Though the recent green energy export agreement signed between Prime Minister Justin Trudeau and German Chancellor Olaf Scholz was welcome news in Ottawa as much as Berlin, Canadian taxpayers should be mindful of politicians’ proclivity to overpromise and underdeliver. When it comes to promises of an energy transition powered by Canadian hydrogen, no amount of skepticism is too little.

Hydrogen boosters in Canada are emphatic the resource could help the nation become the world’s primary supplier of clean green energy. With obviously ample water and renewable energy resources, it isn’t hard to sell the idea to Canadians, some of whom are already under the misguided impression our oil and gas resources are cleaner, greener and more ethical than everyone else’s.

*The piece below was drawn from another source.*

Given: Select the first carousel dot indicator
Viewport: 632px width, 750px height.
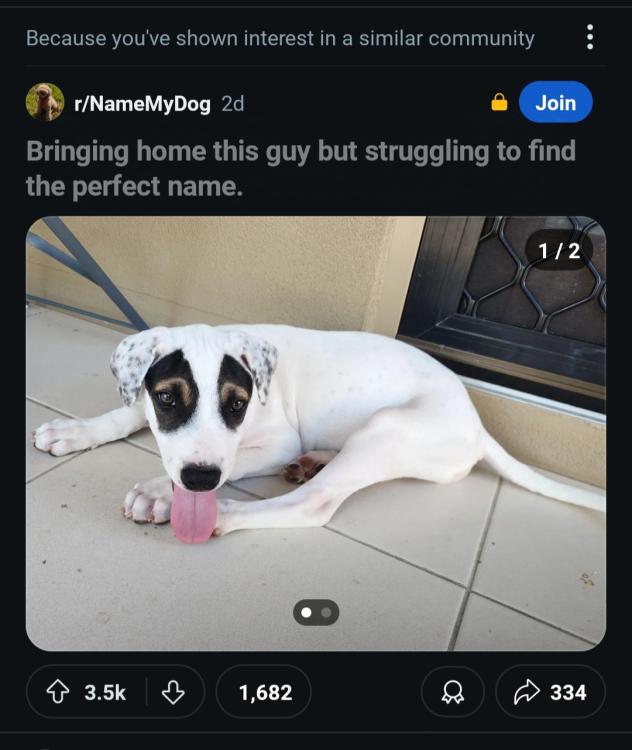Looking at the screenshot, I should [306, 612].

While it is hypothetically possible Canada could become an exporter of hydrogen, Trudeau’s pitch that hydrogen shipments from Atlantic Canada to Europe might begin as early as 2025 is ambitious to say the least. There are no extant production facilities anywhere on our East Coast, no hydrogen terminals, nor any of the infrastructure required to transport it either within our borders, let alone getting it across oceans. You can count on one hand the global total supply of ships capable of carrying gaseous hydrogen, all of which are highly experimental.

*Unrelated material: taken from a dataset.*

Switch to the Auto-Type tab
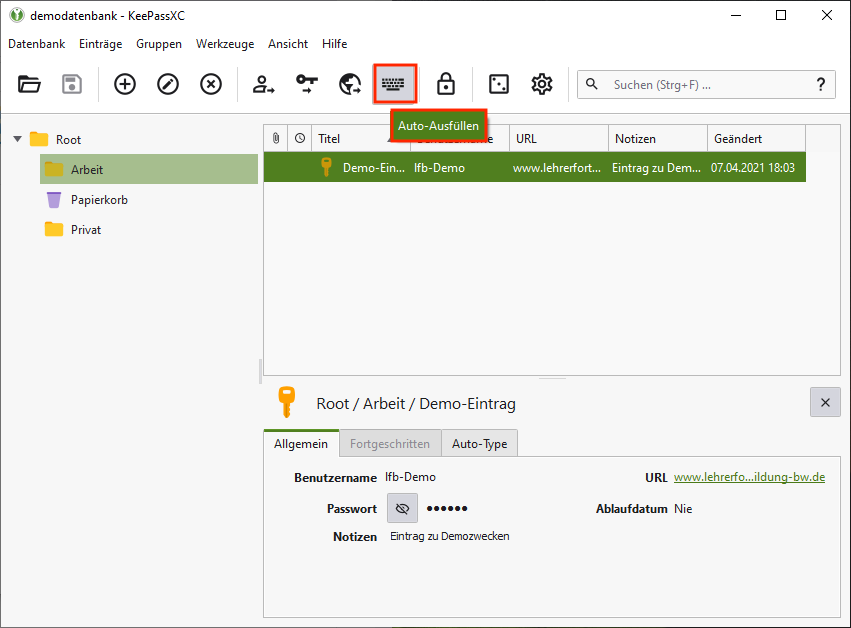851x628 pixels. 479,443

We are far from delivering on our boisterous pledge to free Europe from its dependency on Russian oil and gas, but it is not just the Germans we’re deluding: we delude ourselves as well. Hydrogen is far more myth than reality, a Rube Goldberg device of a solution to the problem of the climate crisis where myriad simpler solutions have existed for some time. It should come as no surprise the fossil fuel sector is hydrogen’s principle industry booster.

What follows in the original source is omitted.